== WORK TO COMPLETE ==
1. In the Star Trek excerpt below, who leads the team continuing the original series?
2. Condense the paragraph of the Star Trek excerpt below that begins "Much later, the U.S.S. Enterprise" into a short bulleted list that keeps its main facts.
3. From the Star Trek excerpt below, extract the passage between "We now have" and "pretty damn good!", inclusive.

Much later, the U.S.S. Enterprise resurfaced with a new crew in “The Next Generation.” That spin-off spun off “Deep Space Nine,” “Voyager,” and “Enterprise.” But none of those series shed any light on what may have occurred during Capt. Kirk’s final two years of exploration. Several movies were made, continuing the canon so to speak, but the crew had already returned to Earth and these were all new missions.

We now have the answer. A dedicated team of film and TV professionals led by Vic Mignogna, “Star Trek” afficionados to the extreme, are expertly continuing the original series, right where it left off with the episode “Turnabout Intruder,” on star trekthe web. Their goal is to produce those final two seasons. They already have two new episodes in the can. They are freely available on their website, and they are pretty damn good!

== COLLECTED MATERIAL ==
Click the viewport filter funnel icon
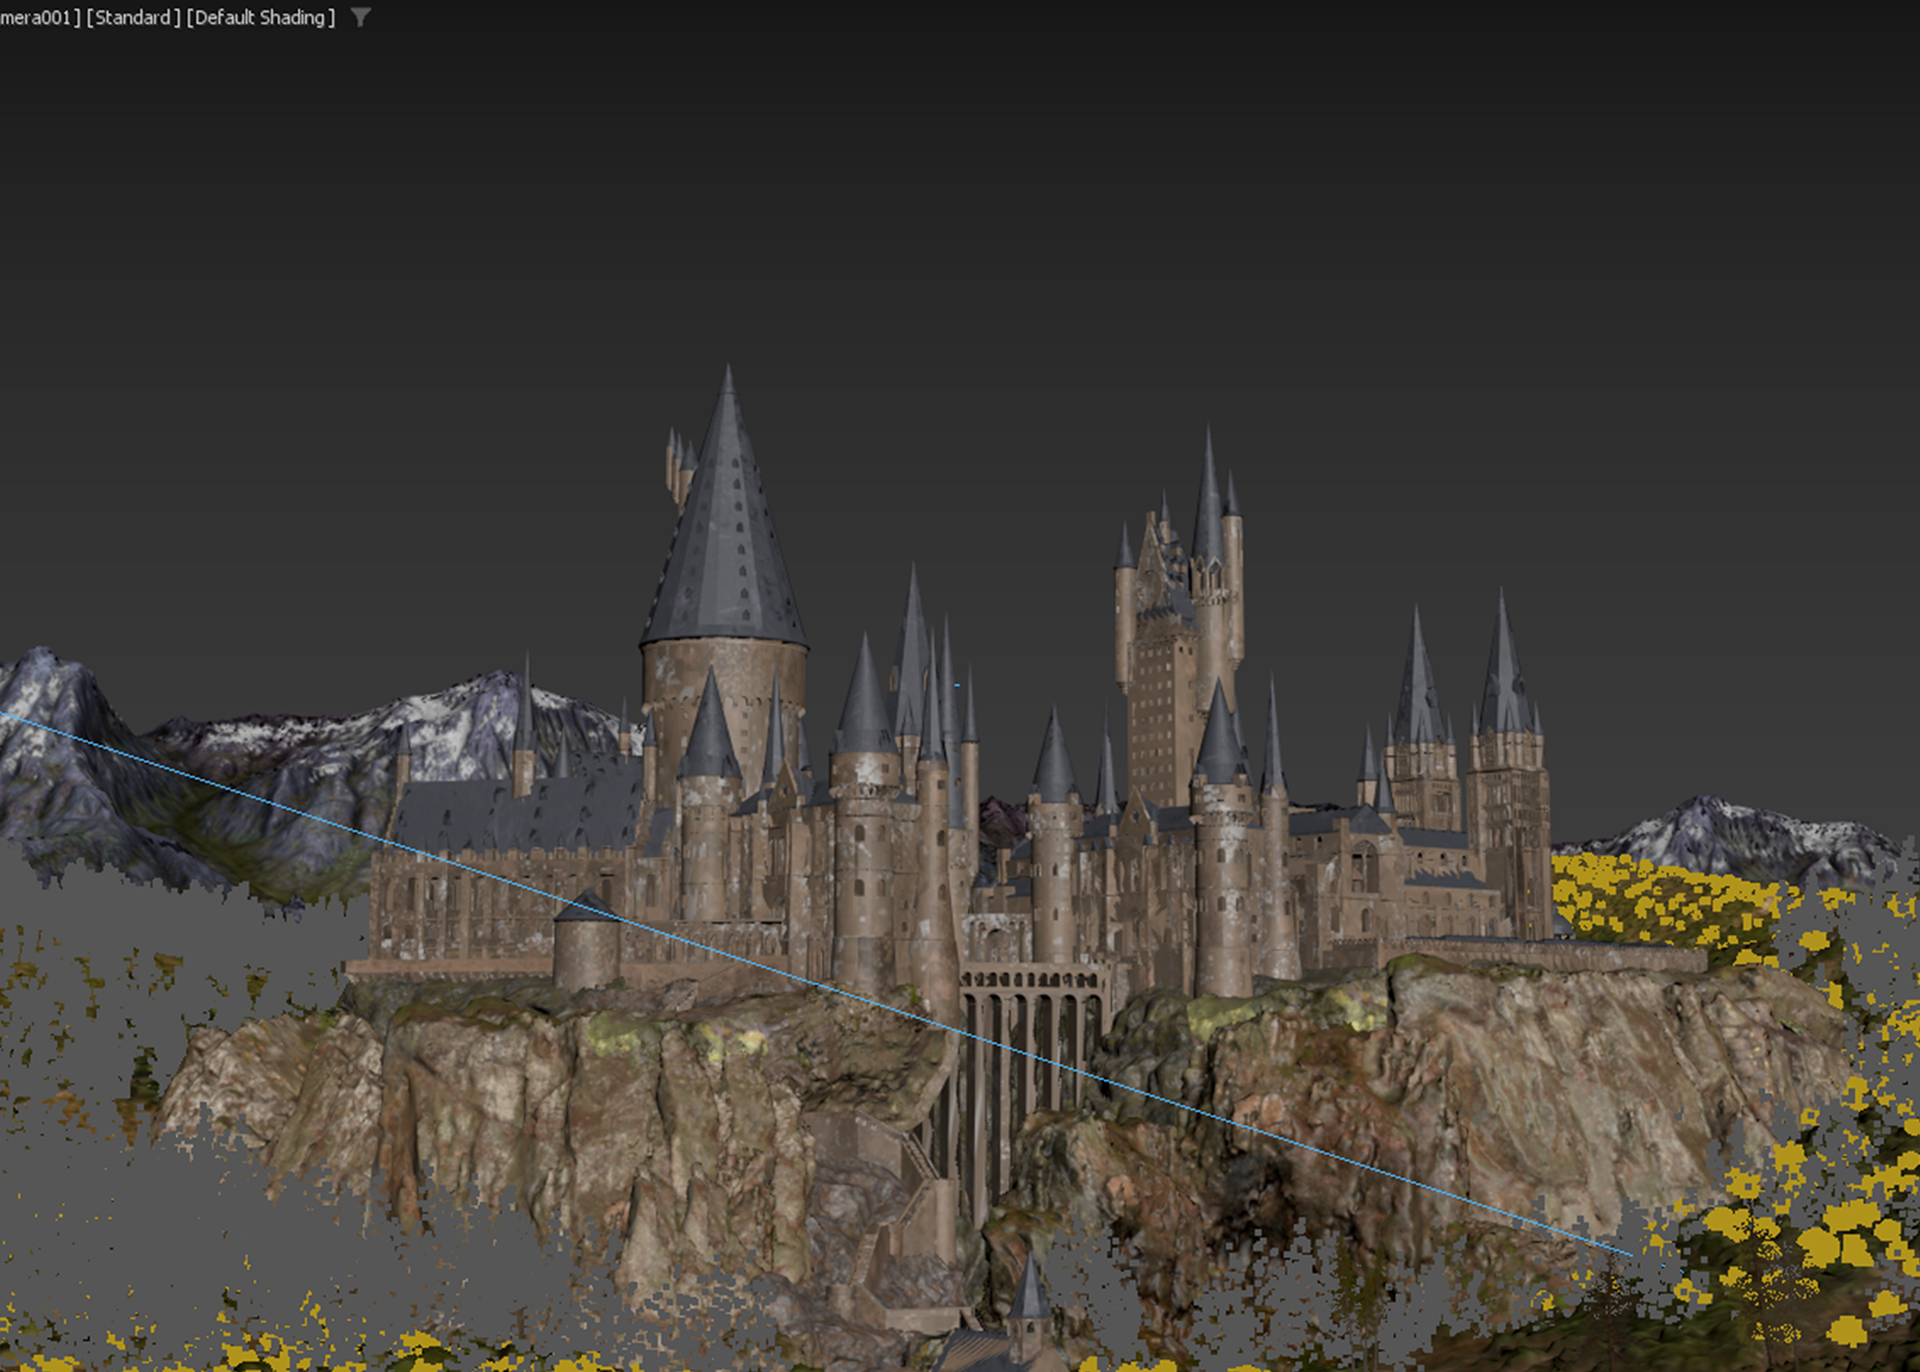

== ANSWERS TO THE EXERCISES ==
1. Vic Mignogna

2.
- The U.S.S. Enterprise later returned with a new crew in "The Next Generation."
- That series led to "Deep Space Nine," "Voyager," and "Enterprise."
- None of these series showed what happened during Capt. Kirk's final two years of exploration.
- Several movies continued the canon, but they were all new missions that took place after the crew had returned to Earth.

3.
We now have the answer. A dedicated team of film and TV professionals led by Vic Mignogna, “Star Trek” afficionados to the extreme, are expertly continuing the original series, right where it left off with the episode “Turnabout Intruder,” on star trekthe web. Their goal is to produce those final two seasons. They already have two new episodes in the can. They are freely available on their website, and they are pretty damn good!